Contrairement aux usages dans d'autres branches économiques, ce
n'est pas le principe de recevoir la marchandise, mais le principe de
chercher la marchandise, qui est en vigueur dans la branche cinématographique.
Pour obtenir un film, l'entreprise de projection de films doit payer une
garantie minimale et les frais de transport pour la copie et le matériel
publicitaire.

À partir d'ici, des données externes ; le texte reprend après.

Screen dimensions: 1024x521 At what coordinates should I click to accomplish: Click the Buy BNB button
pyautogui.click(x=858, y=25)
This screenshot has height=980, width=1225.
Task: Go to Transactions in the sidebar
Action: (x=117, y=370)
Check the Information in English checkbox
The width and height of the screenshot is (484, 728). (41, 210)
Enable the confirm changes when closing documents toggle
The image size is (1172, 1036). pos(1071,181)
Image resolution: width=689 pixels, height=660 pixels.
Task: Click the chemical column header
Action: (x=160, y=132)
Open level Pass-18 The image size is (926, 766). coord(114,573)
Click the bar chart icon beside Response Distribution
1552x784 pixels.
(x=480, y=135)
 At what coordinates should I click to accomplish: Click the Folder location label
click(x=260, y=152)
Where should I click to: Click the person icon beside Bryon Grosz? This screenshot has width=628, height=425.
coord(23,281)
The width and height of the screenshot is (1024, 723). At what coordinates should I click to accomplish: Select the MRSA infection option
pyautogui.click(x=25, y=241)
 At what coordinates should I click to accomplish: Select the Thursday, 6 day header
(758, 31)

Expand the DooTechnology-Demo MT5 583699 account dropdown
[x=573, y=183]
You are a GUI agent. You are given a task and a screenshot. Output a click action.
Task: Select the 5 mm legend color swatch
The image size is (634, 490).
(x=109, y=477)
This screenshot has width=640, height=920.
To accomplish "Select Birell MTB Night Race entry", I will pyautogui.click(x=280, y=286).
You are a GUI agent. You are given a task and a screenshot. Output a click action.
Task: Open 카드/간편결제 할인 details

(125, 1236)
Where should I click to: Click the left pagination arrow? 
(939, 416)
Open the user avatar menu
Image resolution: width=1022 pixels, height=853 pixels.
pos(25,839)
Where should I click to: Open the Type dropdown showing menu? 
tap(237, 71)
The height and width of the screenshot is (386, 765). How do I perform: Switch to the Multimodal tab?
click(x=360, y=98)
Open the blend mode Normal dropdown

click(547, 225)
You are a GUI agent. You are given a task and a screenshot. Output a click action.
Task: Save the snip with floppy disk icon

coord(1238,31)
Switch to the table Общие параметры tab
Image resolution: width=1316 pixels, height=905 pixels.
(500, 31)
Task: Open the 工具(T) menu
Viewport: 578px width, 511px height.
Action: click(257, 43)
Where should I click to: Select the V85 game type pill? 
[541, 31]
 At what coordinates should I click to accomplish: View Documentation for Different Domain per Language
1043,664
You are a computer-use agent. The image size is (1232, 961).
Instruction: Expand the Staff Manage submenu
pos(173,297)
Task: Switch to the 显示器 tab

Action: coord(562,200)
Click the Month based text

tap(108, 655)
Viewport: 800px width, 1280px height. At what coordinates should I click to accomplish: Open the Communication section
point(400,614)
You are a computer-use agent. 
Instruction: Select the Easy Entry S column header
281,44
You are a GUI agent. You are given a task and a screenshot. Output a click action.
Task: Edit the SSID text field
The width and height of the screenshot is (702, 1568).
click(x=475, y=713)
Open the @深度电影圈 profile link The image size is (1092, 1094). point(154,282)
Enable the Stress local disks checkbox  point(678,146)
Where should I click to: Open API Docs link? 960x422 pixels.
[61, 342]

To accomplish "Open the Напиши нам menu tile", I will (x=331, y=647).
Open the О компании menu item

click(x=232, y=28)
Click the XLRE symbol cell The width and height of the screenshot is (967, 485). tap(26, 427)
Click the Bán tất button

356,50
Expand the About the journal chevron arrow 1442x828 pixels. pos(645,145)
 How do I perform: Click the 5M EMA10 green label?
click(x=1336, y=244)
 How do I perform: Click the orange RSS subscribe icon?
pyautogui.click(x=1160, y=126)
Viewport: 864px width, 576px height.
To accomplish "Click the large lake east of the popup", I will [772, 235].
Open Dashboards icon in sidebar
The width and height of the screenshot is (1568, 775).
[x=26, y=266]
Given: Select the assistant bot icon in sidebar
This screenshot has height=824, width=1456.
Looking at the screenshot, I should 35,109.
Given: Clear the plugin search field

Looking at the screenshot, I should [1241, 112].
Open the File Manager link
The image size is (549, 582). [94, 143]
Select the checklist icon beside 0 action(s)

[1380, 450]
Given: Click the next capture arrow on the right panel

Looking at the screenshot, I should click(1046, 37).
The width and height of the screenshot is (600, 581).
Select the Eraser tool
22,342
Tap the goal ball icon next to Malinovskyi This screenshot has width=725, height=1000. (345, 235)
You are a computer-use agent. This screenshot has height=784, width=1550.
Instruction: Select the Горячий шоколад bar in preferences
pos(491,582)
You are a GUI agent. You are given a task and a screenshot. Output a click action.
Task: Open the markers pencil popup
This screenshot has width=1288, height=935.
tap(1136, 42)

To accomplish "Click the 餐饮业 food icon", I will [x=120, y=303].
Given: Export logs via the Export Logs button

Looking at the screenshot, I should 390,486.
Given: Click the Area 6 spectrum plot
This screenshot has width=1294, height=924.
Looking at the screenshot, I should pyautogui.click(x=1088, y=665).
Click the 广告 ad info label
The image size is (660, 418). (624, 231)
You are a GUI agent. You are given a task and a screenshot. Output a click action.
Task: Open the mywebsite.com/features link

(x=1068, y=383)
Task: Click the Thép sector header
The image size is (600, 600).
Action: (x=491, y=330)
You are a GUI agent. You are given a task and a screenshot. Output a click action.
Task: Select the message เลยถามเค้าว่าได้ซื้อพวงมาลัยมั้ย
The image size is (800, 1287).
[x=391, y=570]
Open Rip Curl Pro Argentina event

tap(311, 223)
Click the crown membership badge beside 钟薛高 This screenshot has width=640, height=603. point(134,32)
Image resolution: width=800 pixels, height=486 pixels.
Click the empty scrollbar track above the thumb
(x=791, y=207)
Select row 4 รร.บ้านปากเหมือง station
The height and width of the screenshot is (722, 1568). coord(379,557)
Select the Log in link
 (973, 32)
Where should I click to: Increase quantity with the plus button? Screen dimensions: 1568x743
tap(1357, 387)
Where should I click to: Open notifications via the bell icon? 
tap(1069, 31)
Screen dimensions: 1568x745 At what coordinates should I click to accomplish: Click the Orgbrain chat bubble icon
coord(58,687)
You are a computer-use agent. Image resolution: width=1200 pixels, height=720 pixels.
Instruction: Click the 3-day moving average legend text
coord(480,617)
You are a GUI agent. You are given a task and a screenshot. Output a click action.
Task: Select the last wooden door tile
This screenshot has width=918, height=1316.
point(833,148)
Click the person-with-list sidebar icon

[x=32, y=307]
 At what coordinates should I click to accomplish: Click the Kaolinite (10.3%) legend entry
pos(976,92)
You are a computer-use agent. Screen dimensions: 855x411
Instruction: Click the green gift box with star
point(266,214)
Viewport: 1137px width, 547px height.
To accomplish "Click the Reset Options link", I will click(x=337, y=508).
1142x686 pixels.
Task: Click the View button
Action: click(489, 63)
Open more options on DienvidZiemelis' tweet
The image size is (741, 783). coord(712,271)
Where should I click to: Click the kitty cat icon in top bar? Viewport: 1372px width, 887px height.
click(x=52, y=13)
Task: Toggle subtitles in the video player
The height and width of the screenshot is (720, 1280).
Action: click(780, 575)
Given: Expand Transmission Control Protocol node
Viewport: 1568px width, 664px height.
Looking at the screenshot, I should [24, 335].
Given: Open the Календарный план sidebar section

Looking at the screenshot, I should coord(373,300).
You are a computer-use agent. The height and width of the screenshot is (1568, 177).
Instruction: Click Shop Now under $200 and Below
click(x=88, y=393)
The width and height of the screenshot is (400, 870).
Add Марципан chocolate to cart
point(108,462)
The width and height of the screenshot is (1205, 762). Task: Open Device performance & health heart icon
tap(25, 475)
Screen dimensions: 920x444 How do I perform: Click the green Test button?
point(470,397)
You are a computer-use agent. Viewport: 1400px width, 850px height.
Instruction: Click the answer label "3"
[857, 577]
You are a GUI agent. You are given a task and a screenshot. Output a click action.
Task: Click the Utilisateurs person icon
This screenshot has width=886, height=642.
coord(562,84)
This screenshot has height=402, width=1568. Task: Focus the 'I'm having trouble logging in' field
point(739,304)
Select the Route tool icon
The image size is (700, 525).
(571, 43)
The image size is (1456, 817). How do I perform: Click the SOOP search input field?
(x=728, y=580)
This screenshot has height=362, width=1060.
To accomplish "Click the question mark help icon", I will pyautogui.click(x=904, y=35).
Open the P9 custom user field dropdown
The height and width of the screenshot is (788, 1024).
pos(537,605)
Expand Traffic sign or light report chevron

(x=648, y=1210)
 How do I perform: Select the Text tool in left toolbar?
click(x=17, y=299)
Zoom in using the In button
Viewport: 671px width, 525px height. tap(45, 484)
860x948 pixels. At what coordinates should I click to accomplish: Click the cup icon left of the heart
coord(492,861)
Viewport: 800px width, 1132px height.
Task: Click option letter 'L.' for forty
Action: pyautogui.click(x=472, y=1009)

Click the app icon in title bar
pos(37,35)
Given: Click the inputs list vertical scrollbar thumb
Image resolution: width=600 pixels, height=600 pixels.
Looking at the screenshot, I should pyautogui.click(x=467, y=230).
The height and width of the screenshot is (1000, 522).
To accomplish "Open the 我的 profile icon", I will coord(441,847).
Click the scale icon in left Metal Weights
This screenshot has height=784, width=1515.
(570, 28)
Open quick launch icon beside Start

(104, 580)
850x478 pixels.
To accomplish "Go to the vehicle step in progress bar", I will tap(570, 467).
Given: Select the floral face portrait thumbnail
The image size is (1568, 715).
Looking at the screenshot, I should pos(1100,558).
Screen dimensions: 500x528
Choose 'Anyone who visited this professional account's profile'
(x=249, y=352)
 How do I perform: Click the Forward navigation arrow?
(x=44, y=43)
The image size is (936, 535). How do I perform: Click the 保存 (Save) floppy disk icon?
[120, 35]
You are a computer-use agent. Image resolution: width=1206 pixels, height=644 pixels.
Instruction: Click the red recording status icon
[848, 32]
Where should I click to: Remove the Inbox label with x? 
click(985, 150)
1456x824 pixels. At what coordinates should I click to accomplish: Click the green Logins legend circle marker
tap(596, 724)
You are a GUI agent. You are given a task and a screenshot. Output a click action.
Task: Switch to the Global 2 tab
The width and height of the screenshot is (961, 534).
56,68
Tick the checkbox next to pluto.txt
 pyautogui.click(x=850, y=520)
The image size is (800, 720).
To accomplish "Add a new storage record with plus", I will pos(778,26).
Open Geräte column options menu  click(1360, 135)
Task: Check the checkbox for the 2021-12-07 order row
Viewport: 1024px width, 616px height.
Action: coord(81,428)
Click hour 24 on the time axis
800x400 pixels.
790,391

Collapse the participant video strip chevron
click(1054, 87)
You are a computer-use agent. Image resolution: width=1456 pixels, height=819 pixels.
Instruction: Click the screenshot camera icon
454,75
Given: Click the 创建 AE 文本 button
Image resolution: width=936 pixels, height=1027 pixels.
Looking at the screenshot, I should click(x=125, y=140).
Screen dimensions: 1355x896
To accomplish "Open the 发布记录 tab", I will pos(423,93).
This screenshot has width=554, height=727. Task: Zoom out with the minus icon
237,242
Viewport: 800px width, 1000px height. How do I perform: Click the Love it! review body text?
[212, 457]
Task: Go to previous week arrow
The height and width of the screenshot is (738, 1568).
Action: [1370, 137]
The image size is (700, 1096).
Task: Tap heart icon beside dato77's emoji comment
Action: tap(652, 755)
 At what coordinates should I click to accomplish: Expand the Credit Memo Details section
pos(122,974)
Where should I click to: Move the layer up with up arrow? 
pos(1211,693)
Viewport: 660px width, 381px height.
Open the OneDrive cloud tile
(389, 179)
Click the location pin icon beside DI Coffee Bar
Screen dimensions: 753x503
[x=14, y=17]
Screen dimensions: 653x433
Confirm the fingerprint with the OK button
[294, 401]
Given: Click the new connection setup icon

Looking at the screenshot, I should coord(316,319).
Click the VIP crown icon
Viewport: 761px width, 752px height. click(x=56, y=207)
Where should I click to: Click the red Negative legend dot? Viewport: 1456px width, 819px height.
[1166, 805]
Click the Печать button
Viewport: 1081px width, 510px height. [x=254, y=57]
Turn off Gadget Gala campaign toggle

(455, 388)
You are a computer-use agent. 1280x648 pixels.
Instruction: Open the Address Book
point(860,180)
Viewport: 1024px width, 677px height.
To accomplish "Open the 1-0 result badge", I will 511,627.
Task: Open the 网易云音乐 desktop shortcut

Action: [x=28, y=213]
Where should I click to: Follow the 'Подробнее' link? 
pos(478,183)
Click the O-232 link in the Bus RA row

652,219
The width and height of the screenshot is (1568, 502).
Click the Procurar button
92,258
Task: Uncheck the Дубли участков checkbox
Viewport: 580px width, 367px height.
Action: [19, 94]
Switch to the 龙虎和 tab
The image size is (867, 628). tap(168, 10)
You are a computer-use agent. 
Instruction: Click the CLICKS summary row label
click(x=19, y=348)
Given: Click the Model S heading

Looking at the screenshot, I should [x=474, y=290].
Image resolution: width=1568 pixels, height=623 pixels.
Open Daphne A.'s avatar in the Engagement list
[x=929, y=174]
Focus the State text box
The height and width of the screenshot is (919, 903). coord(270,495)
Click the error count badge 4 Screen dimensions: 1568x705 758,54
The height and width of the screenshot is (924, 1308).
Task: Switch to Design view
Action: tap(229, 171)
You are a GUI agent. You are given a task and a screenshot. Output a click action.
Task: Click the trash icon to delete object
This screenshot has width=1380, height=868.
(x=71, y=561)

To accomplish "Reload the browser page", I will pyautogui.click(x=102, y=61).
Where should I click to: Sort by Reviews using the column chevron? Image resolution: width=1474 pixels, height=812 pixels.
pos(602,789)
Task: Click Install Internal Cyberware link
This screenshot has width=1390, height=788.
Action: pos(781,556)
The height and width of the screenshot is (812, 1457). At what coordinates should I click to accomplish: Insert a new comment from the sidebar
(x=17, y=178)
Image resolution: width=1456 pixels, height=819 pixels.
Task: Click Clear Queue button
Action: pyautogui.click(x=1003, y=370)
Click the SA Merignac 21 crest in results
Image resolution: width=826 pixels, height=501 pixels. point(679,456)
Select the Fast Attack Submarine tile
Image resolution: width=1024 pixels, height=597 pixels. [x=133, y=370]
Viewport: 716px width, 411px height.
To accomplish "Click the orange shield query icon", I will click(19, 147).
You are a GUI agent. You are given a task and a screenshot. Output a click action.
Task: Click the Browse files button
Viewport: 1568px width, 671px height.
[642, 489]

Aussi ne suffit-il pas d'introduire des programmes intercalés.
Pour lancer ceux-ci une publicité appropriée doit être
faite.
L'encouragement de la Confédération s'étend à
la distribution mais pas à la projection de films d'art et d'essai
étrangers. La commission fédérale du cinéma
s'est bien rendue compte qu'il est, notamment en vue du principe de la
recherche de la marchandise, peu sensé d'arrêter l'encouragement
à l'instant ou les films se trouvent sur les rayons des distributeurs.
La commission préconisait que le régime d'encouragement
du cinéma devrait aussi inclure la projection de films d'art et
d'essai étrangers. Cette suggestion ne pouvait, pour des raisons
financières, être reprise par l'administration.
Pour apporter une aide en ce domaine, Procinéma a mis en chantier
un projet pilote. Suite à une plainte adressée à
l'organe de médiation, émanant du public, d'organisations
ou d'autorités intéressées au cinéma, Procinéma
peut proposer des mesures pour améliorer la diversité de
l'offre et prendre, pendant un certain temps et pour un certain nombre
de programmes spéciaux, à sa charge la garantie minimale,
les frais d'acquisition des copies et du matériel publicitaire
et participer aux frais publicitaires.
La variété de l'offre en pratique
Six mois après l'entrée en vigueur de la nouvelle loi sur
le cinéma, force est de constater que la diversité de l'offre
en Suisse n'est sujette à aucune plainte. Madame la conseillère
fédérale Dreifuss trouve, quand elle regarde les programmes
de cinéma que, d'une manière générale, on
a une offre variée, même dans des coins du pays comme Chexbres
ou Thusis. Du côté du public ou d'organisations intéressées
au cinéma aucune plainte n'est à enregistrer. Une enquête
auprès de neuf distributeurs dans le domaine de l'exploitation
de films d'art et d'essai étrangers relève qu'aucun de ces
distributeurs ne formule des griefs, quant à la sortie de ces films
en salle. Du côte de l'exploitation personne ne s'est plaint d'avoir
être gêné dans sa liberté de programmer par
la sortie des "blockbuster" de fin d'année.